La sconfitta referendaria ha indebolito Renzi e buona parte della compagine pro-UE che ad oggi con molta probabilità è minoranza nel Paese. Ma è pronto il “Piano B”, preparato da tempo come tutte le scelte importanti promosse dalla Troika che notoriamente non improvvisa mai nulla.
La Troika valuta il rischio concreto che forze “populiste” prendano il sopravvento, sia nel caso di leggi elettorali con premio di maggioranza, che tramite sistemi proporzionali, che potrebbero condurre a coalizioni “anomale” tra movimenti anti-establishment. Tutto ciò renderebbe comunque più complessa – certo non impossibile – la continuazione del processo di cessione di sovranità verso la UE e rallenterebbe il completamento di due tasselli fondamentali necessari alla Troika, che sono l’unione bancaria e l’armonizzazione fiscale della UE.
Perché è importante l’unione bancaria? Per controllare l’emissione di moneta scritturale effettuata dalle banche commerciali (che pesa oltre il 95% della massa monetaria “M1”) tra le quali persistono ancora “sacche” sfuggenti, banche legate al territorio come le Banche di Credito Cooperativo che seppur in piccola parte continuano a fornire liquidità alla piccola economia reale rallentando i piani di deflazione e recessione voluti dalla Troika che sono alla base del meccanismo di appropriazione di risorse ai danni dell’economia reale.

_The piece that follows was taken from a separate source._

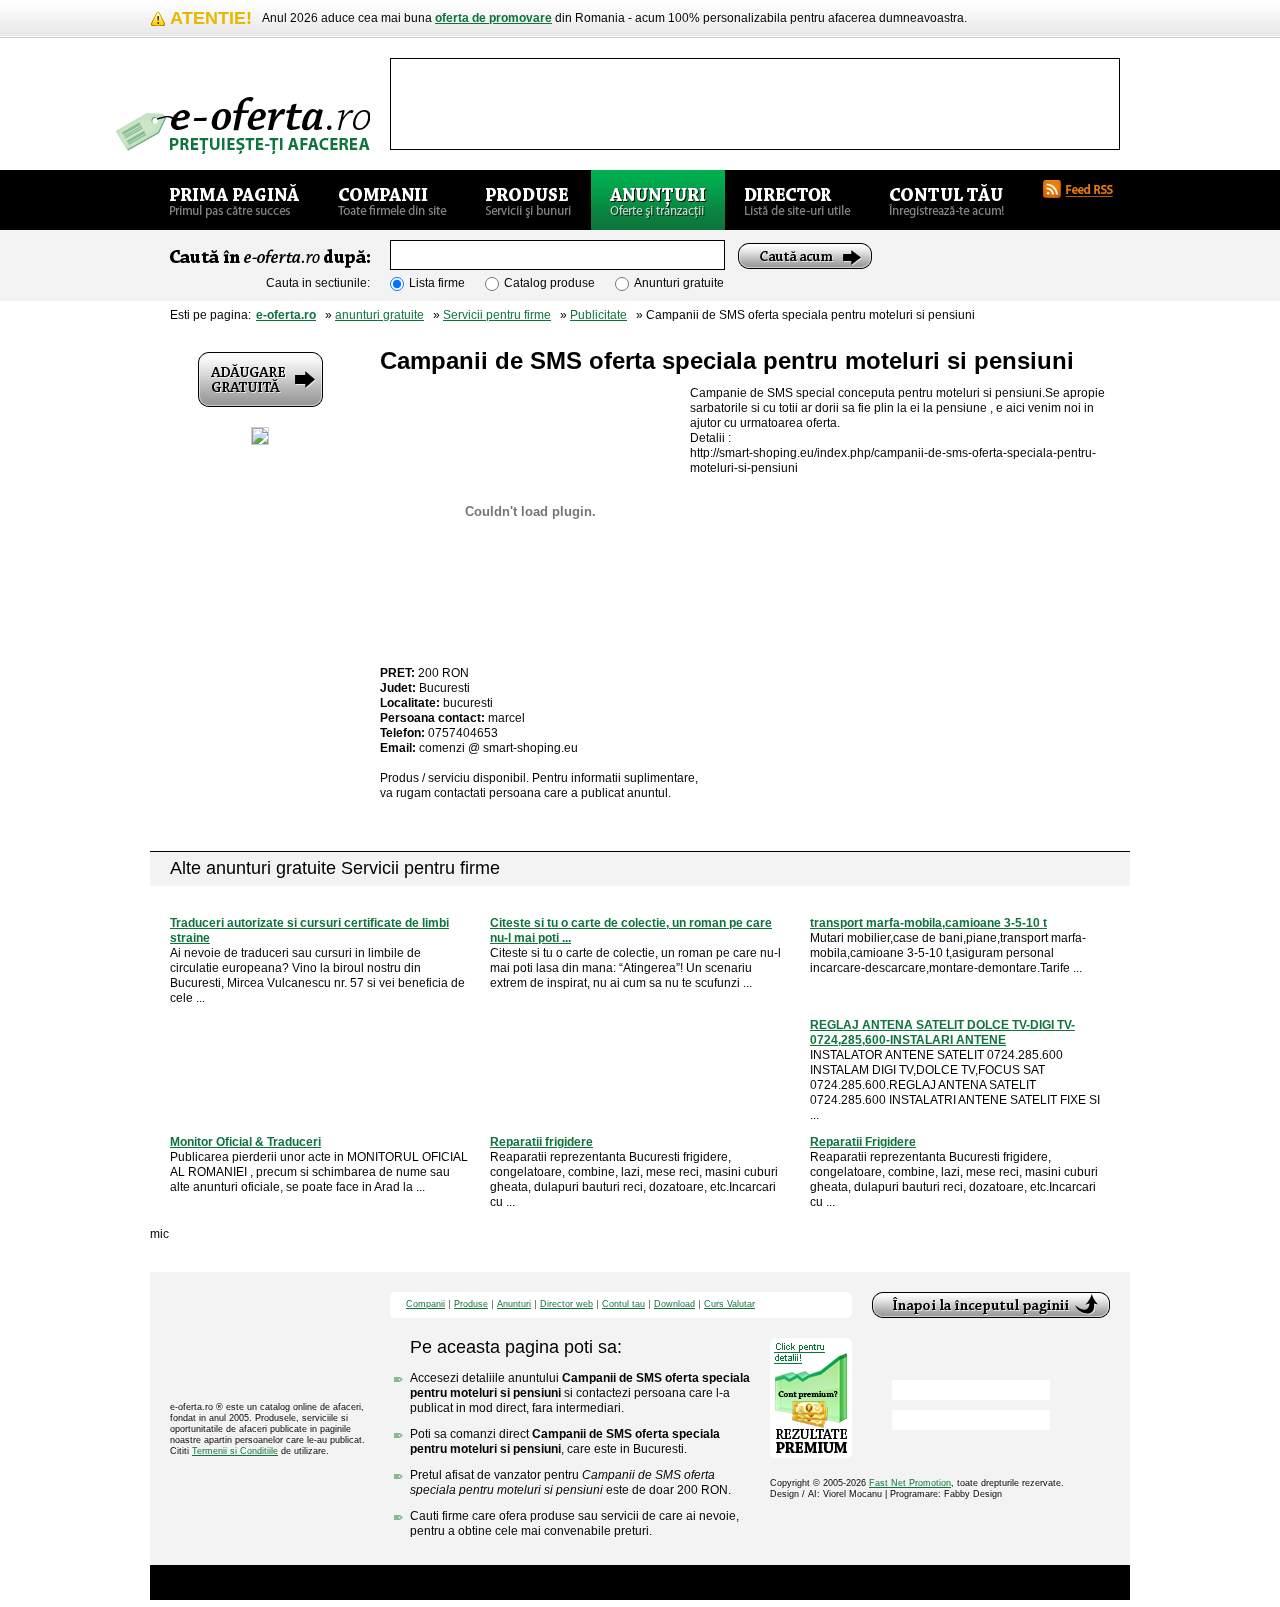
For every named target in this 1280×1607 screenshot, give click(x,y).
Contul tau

D’altro canto, l’urgenza dell’armonizzazione fiscale serve ad evitare competizioni fiscali tra Paesi membri, a precludere ogni forma di uscita dalla morsa del pareggio di bilancio e cancellare il problema dell’evasione fiscale (Equitalia al confronto sarebbe ricordata come un istituto di opere pie…).
L’Italia non è la Grecia né l’Irlanda. La possibilità che vengano messi in discussione alcuni cardini della UE è tangibile e rappresenta un precedente che darebbe voce ai movimenti anti-establishment di altri Paesi chiave come Spagna (Podemos), Francia (Front National) e Germania (AFD).
Ci risiamo, dunque. I paralleli con il 2011 sono numerosi, così come simile potrebbe essere la logica che la Troika seguirà per governare la situazione: creare un’emergenza da gestire con strumenti tecnici che conducano al commissariamento del Paese o palesino tale minaccia, allo scopo magari di tenere in vita i governi posticci del post-Renzi.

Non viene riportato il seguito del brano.